§ Text passage

*-*-*

We have four node ClickHouse cluster and a single-node Zookeeper cluster. Spin up the containers using docker-compose up command.

2.1 Configure the cluster

Update the config.xml to make ClickHouse aware of the other nodes of the cluster, once all the servers are up and running. The configuration changes has to be made in every node of the cluster.

<remote_servers>
<replicated_cluster>
    <shard>
    <internal_replication>true</internal_replication>
    <replica>
        <host>clickhouse1</host>
        <port>9000</port>
    </replica>
    <replica>
        <host>clickhouse2</host>
        <port>9000</port>
    </replica>
    </shard>
    <shard>
    <internal_replication>true</internal_replication>
    <replica>
        <host>clickhouse3</host>
        <port>9000</port>
    </replica>
    <replica>
        <host>clickhouse4</host>
        <port>9000</port>
    </replica>
    </shard>
</replicated_cluster>
</remote_servers>

Note that we have configured shard 1 and it’s replica in the node clickhouse1 and clickhouse2 and the other shard and it’s replica in the node clickhouse3 and clickhouse4.

2.2 Configure Zookeeper

The next step is to configure the zookeeper in config.xml file.

<zookeeper>
  <node index="1">
    <host>zookeeper</host>
    <port>2181</port>
  </node>  
</zookeeper>

2.3 Configuring macros

The configured macros are used in substitution while creating the replicated tables.

<!--In the node clickhouse1-->

<macros>
<shard>01</shard>
<replica>ch1</replica>
</macros>
<!--In the node clickhouse2-->

<macros>
<shard>01</shard>
<replica>ch2</replica>
</macros>
<!--In the node clickhouse3-->

<macros>
<shard>02</shard>
<replica>ch3</replica>
</macros>
<!--In the node clickhouse4-->

<macros>
<shard>02</shard>
<replica>ch4</replica>
</macros>

2.4 Create the tables

Let us create the tables required in all the nodes.

*-*-*

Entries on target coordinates

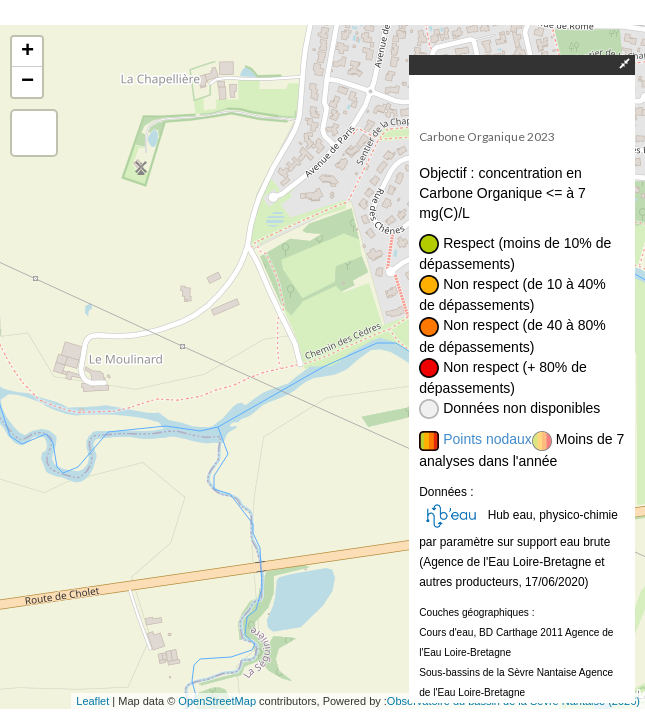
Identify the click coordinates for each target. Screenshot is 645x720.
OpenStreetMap (217, 701)
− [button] (27, 82)
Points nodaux (487, 439)
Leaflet (92, 701)
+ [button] (27, 52)
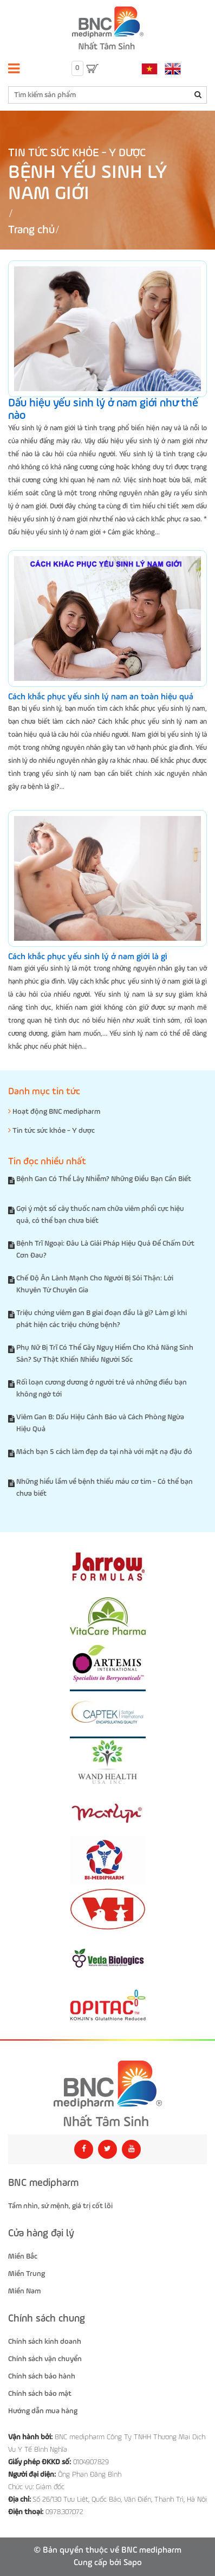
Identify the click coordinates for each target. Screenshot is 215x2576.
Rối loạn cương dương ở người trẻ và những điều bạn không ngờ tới (101, 1388)
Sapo (132, 2563)
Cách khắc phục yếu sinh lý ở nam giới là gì (87, 957)
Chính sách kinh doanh (44, 2341)
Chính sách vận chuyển (45, 2359)
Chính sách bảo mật (39, 2394)
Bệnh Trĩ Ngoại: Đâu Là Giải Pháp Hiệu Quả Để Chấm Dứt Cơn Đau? (105, 1249)
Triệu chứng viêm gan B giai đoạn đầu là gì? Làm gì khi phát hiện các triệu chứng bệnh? (101, 1319)
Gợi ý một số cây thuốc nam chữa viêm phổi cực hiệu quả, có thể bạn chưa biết (100, 1215)
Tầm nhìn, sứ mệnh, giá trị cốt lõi (60, 2206)
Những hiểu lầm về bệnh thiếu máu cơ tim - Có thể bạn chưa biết (104, 1487)
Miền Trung (26, 2274)
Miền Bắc (22, 2256)
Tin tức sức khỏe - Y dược (77, 153)
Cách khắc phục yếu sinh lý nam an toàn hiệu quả (100, 697)
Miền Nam (24, 2291)
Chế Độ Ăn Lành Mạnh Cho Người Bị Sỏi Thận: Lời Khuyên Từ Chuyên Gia (94, 1284)
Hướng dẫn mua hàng (42, 2411)
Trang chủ (31, 230)
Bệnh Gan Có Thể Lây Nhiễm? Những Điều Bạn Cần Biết (103, 1179)
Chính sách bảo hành (41, 2376)
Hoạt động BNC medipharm (54, 1111)
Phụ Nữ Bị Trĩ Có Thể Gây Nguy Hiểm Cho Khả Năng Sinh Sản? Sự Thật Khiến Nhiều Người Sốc (104, 1353)
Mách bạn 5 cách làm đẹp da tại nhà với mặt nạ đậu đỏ (104, 1452)
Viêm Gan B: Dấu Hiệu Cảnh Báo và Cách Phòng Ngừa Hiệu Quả (100, 1423)
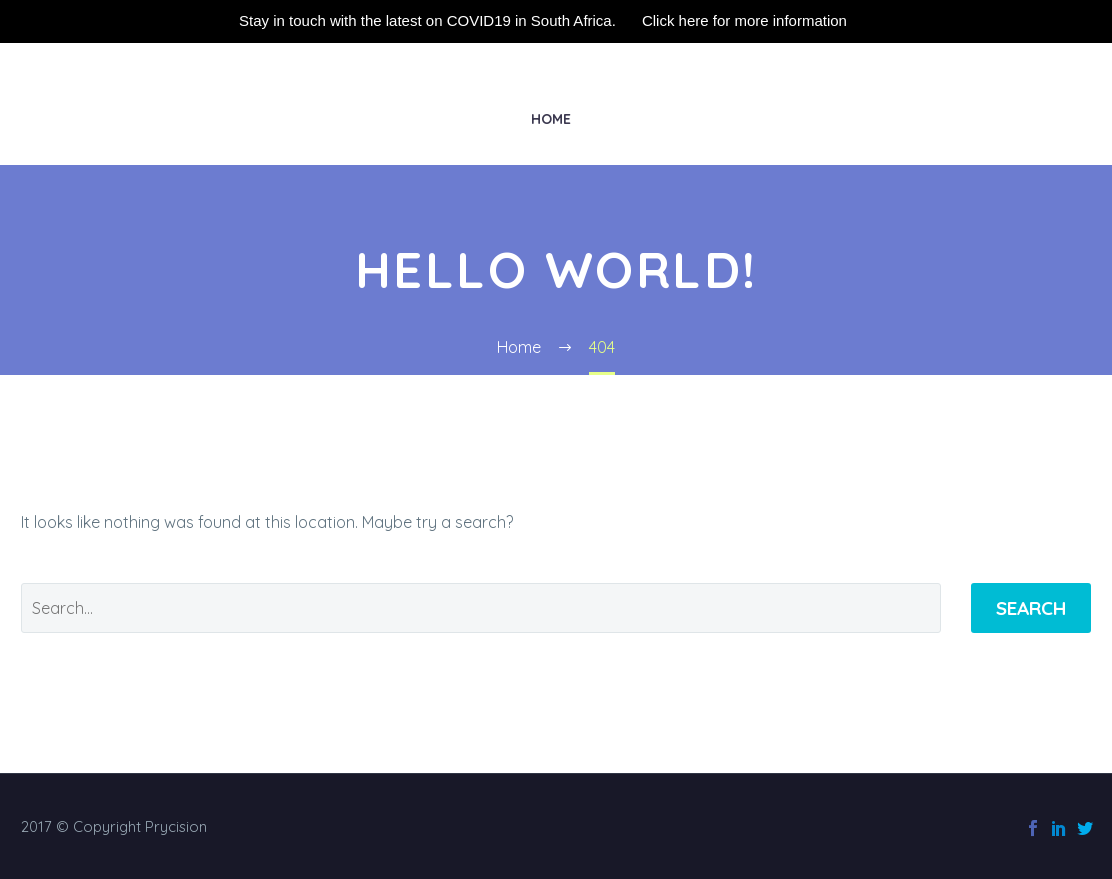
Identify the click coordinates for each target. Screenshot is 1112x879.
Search (1031, 608)
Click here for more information (744, 20)
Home (551, 119)
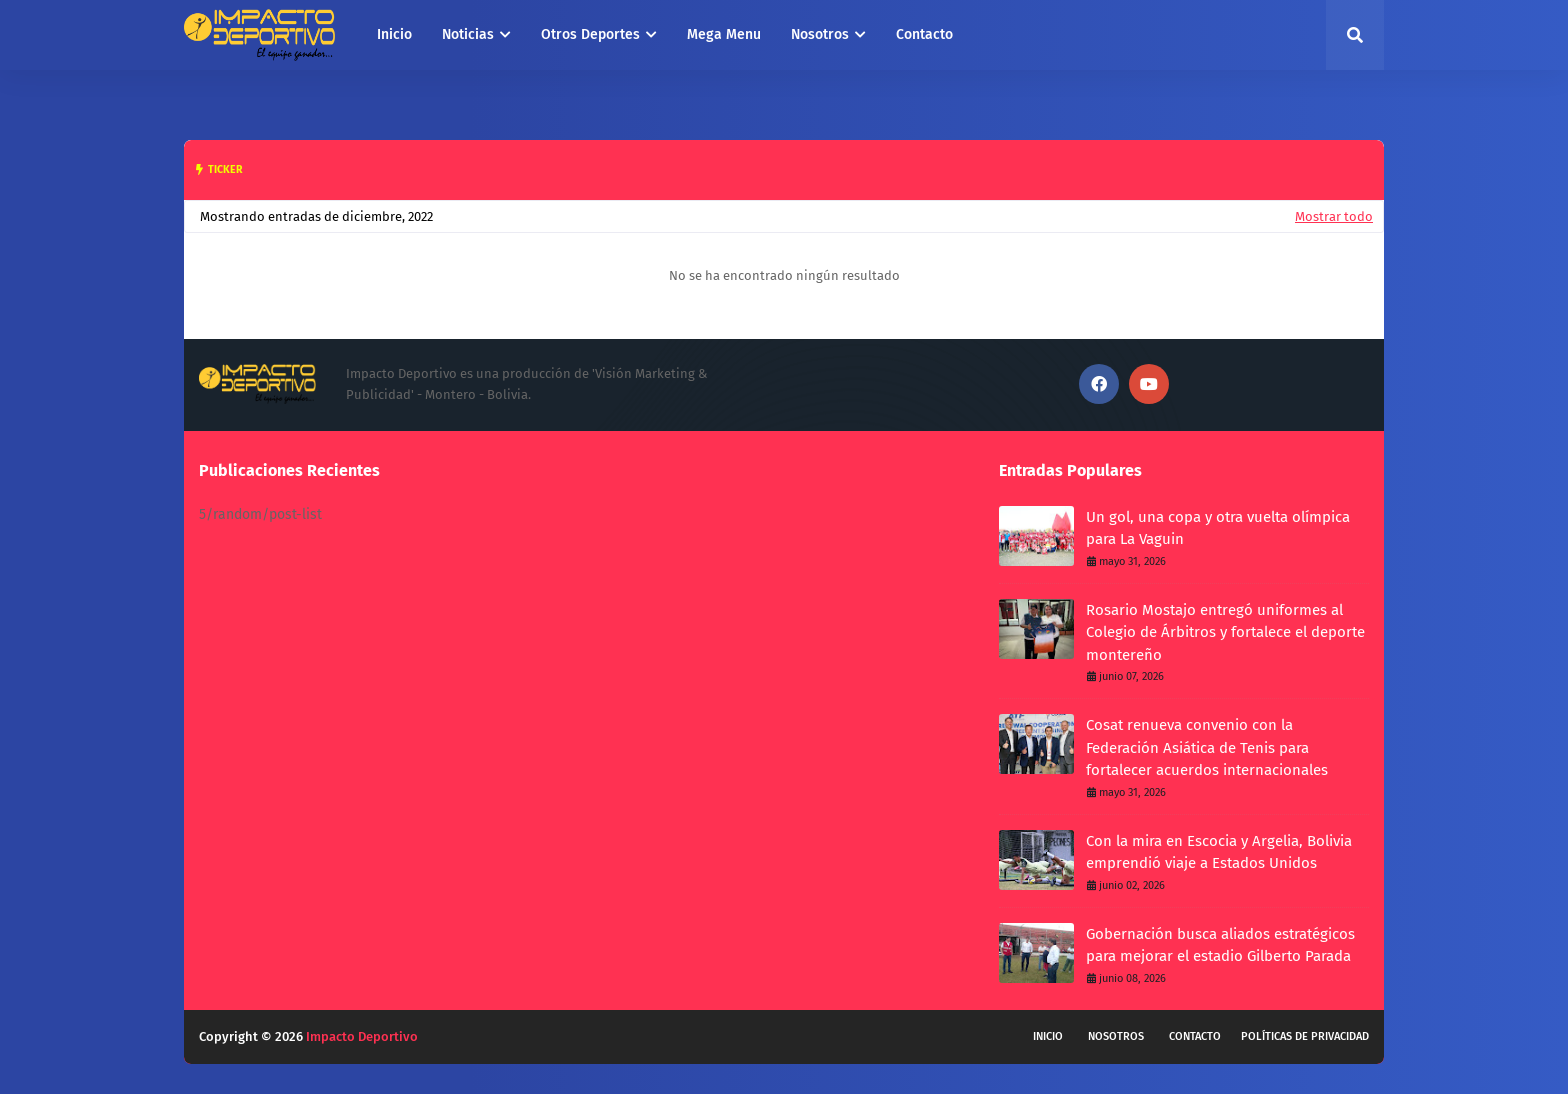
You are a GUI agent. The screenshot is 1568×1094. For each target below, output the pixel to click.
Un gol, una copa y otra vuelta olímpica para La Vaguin (1218, 528)
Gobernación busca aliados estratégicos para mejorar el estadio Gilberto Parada (1220, 945)
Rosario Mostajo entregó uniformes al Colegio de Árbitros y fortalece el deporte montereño (1225, 632)
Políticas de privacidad (1305, 1036)
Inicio (1048, 1036)
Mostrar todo (1334, 216)
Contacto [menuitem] (924, 34)
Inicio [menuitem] (394, 34)
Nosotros (1116, 1036)
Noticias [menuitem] (468, 34)
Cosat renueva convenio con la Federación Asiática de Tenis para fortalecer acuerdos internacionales (1207, 747)
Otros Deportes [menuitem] (590, 34)
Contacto (1195, 1036)
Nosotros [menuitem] (820, 34)
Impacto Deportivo (362, 1036)
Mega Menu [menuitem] (724, 34)
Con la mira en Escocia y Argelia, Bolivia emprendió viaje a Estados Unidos (1219, 852)
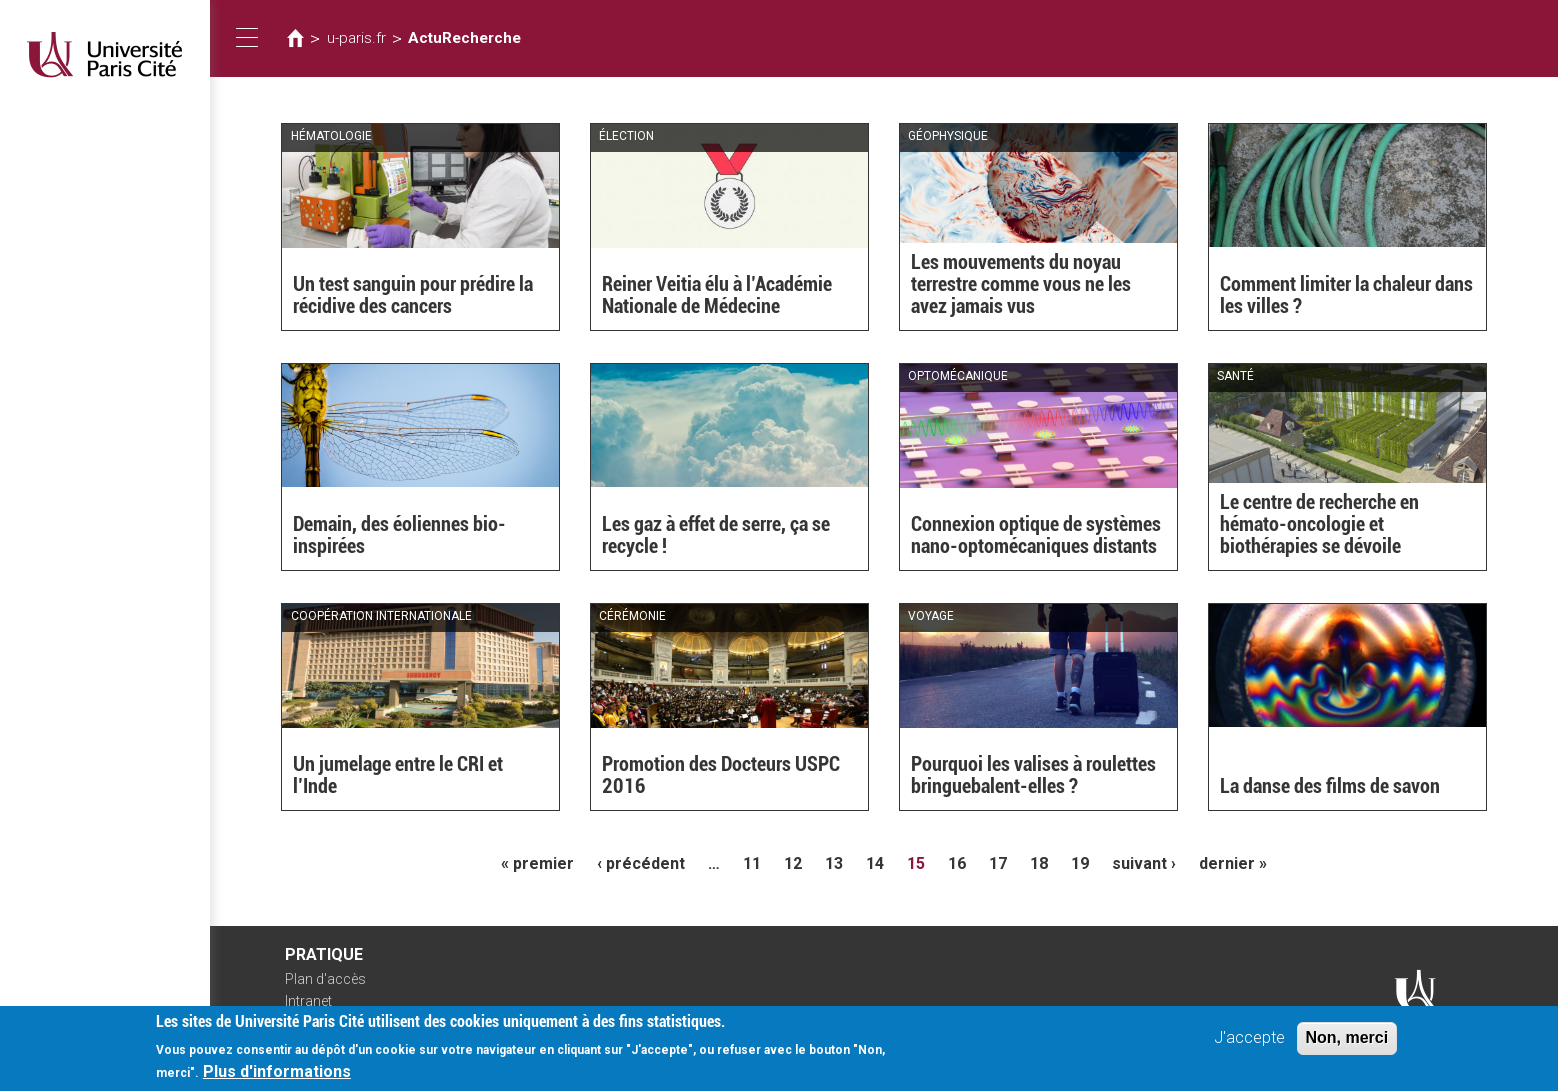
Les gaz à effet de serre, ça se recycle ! (716, 535)
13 (834, 863)
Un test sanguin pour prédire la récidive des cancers (413, 295)
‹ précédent (641, 863)
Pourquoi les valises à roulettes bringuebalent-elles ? (1033, 775)
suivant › (1144, 863)
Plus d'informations (277, 1076)
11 (752, 863)
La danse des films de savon (1330, 786)
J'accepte (1249, 1042)
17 (998, 863)
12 (793, 863)
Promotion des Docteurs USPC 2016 (721, 775)
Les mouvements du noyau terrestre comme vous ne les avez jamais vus (1021, 284)
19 (1080, 863)
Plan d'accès (325, 979)
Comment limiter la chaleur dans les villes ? (1346, 295)
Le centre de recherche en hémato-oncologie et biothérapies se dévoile (1319, 524)
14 (875, 863)
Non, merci (1347, 1042)
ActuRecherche (464, 38)
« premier (537, 863)
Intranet (308, 1001)
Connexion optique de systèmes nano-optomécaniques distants (1036, 535)
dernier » (1233, 863)
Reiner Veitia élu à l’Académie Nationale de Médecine (717, 295)
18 (1039, 863)
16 (957, 863)
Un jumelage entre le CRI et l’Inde (398, 775)
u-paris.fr (356, 38)
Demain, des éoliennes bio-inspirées (399, 535)
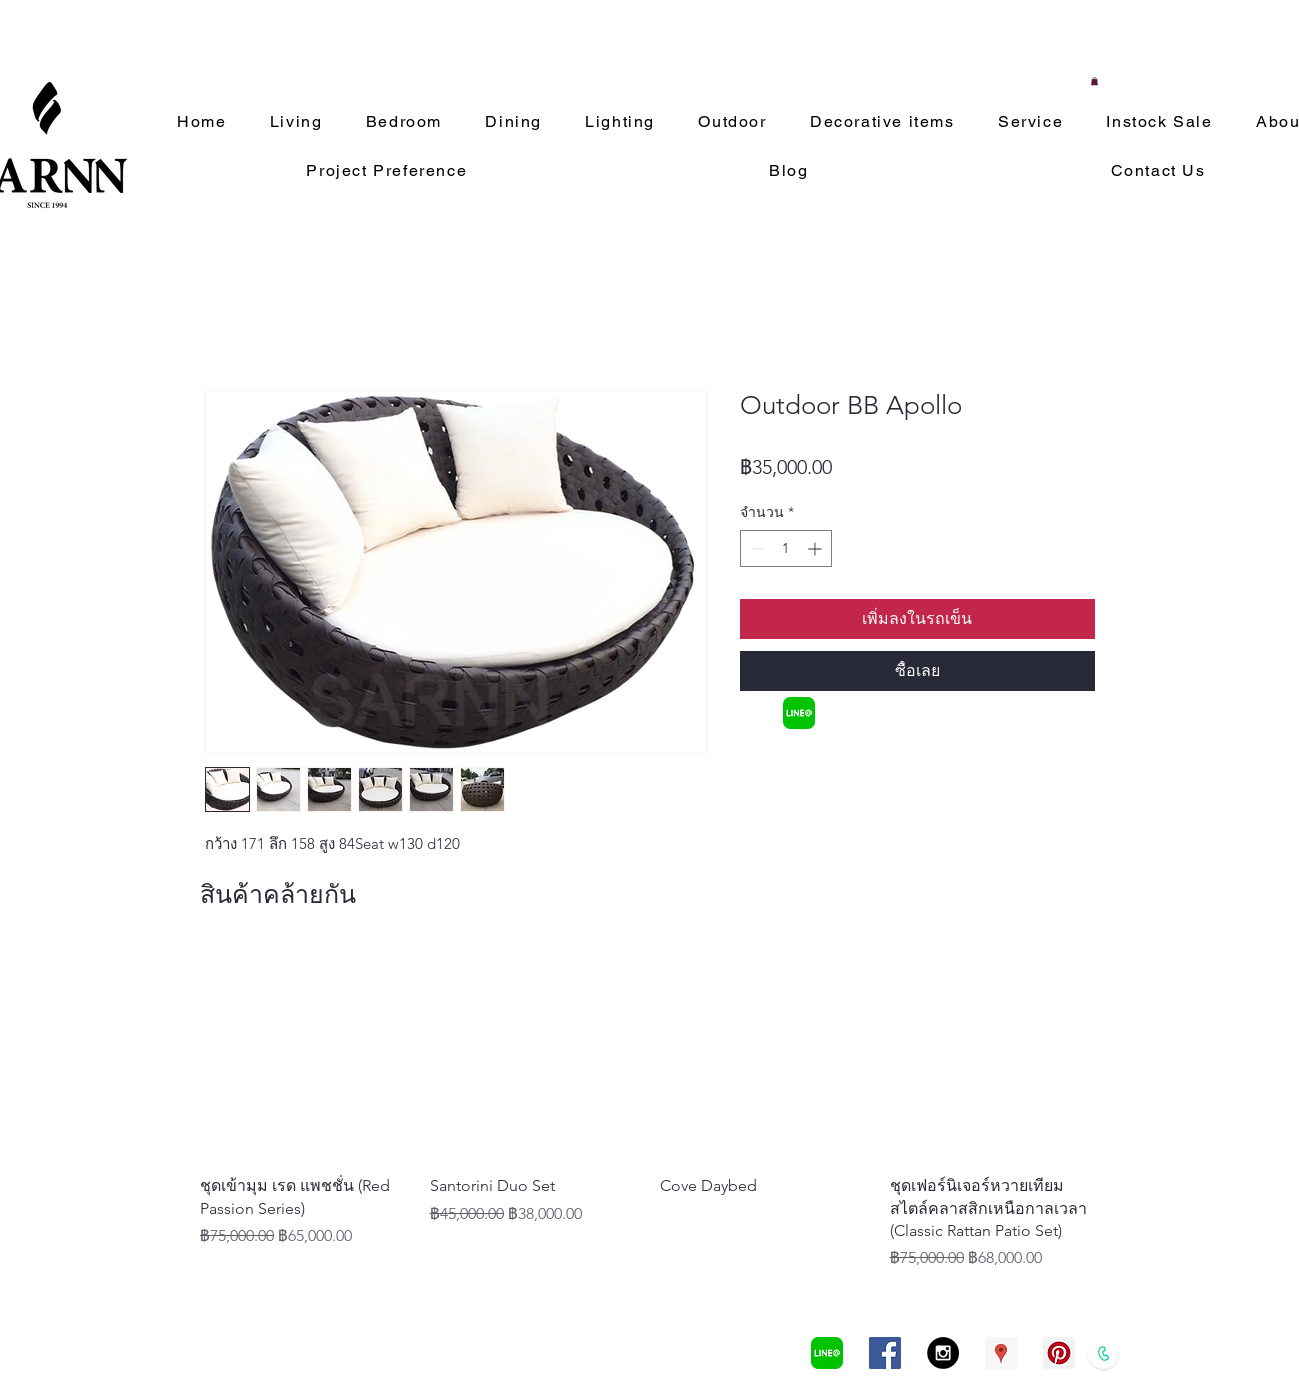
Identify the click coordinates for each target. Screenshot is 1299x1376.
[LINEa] (799, 713)
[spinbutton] (786, 548)
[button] (1094, 81)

*-*-*

Copy the ClickHouse cluster setup text from "Note that we" to "clickhouse3 and clickhouse4.", and swap "the other shard" for "shard 2".

Note that we have configured shard 1 and it’s replica in the node clickhouse1 and clickhouse2 and shard 2 and it’s replica in the node clickhouse3 and clickhouse4.